Outdoor Moments: Learning a new fishing technique can cure cabin fever

Alan Charles
Friday, February 8, 2019

PHOTO by Alan Charles
This hefty rainbow trout was caught below the tailrace of a Missouri River dam recently using spinning tackle, a weighted bobber and a fly weighted to suspend horizontally. The recipe for success was tipping the fly with maggots.

Acouple weeks ago, I drove to Helena to fish for big rainbow trout. Normally, this time of year, I’d be hauling the ice auger, sled and ice fishing tackle. But I checked ahead, and as I suspected, the warm winter weather we’ve been enjoying had not produced safe ice on the areas I like to fish. And I don’t set foot on the ice unless I know for sure it is safe.

Instead, I figured I’d fish in the Missouri River tailrace waters below the dams on Canyon Ferry, Hauser, and Holter Lakes. Often, this time of year, that fishing can be pretty darned good, and even if it is not, sitting around a warm campfire sipping hot beverages and visiting with friends is not a bad way to spend a winter day.

So I called several people to let them know where the campfire would be, packed some crackers, cheese and freshmade summer sausage into the cooler along with various cold and warm beverage supplies, and headed west.

Something I enjoy about fishing with different people is that there is always something new to learn. Sometimes, someone will have figured out a different way to tie a knot or rig a bait, or someone else will have discovered the newest and hottest lure on the market.

This time, it happened that Jay and his brother, Mike, had been perfecting a new technique for catching these early season, cold water trout. I’ll have to say, while it seemed a bit unconventional, their system really worked.

The area where we were fishing had steep banks, preventing an angler from casting with a fly rod. Instead, they used long spinning rods that were seven to nine feet long, with spinning reels spooled with light monofilament or Fireline. Their terminal tackle consisted of a three-way swivel, with one ring attached to the reel line, the center ring attached to a weighted bobber, and the other ring attached to a six-foot fluorocarbon leader. At the other end of the leader, they attached a brightly-colored fly that had an upturned eye, with a weighted beadhead just above the eye. The upturned eye with weight forward allowed the fly to sit horizontally when suspended.

But the secret, Jay told me, is the maggots. A fellow has to put two or three maggots on the hook. That makes all the difference.

While the general premise behind the technique is not that much different from what a fisherman using conventional fly tackle uses when floating a nymph under a strike indicator, this rig had none of the aesthetic allure of traditional fly-fishing gear.

But that didn’t bother these boys. They would put the big heave-ho to their rods and cast the baits clear out almost to the sheet of ice that hung about sixty feet offshore, and then they would wait patiently until a bobber went under. The rest of us kept casting our conventional lures like jigs, spoons and spinners until we played out, but no one else caught any trout.

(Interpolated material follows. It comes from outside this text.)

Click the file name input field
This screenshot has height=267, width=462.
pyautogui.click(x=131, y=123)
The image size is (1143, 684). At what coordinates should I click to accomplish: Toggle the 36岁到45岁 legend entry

While the brothers released most of the trout, Mike graciously let me keep two so that I could bring them home to share with neighbors who enjoy an occasional meal of fresh fish.

By sundown, the fire had burned low, and the temperature started dropping fast. We packed up our gear, polished off the last of the cider and hot chocolate, and headed home. As the miles ticked by, I kept thinking about how I’d probably have to buy another tackle box and stock it with new gear, so that I’d be prepared next time to try this new technique.

Come to think of it, buying new tackle and learning new fishing techniques is actually not a bad way to cure Montana cabin fever. I’ll bet I have a new catalog in the mailbox this week. I also better call Jay and have him send me one of those flies, so that I can tie some of my own. But I guess I probably don’t have to keep the maggots. The wife will be happy about that.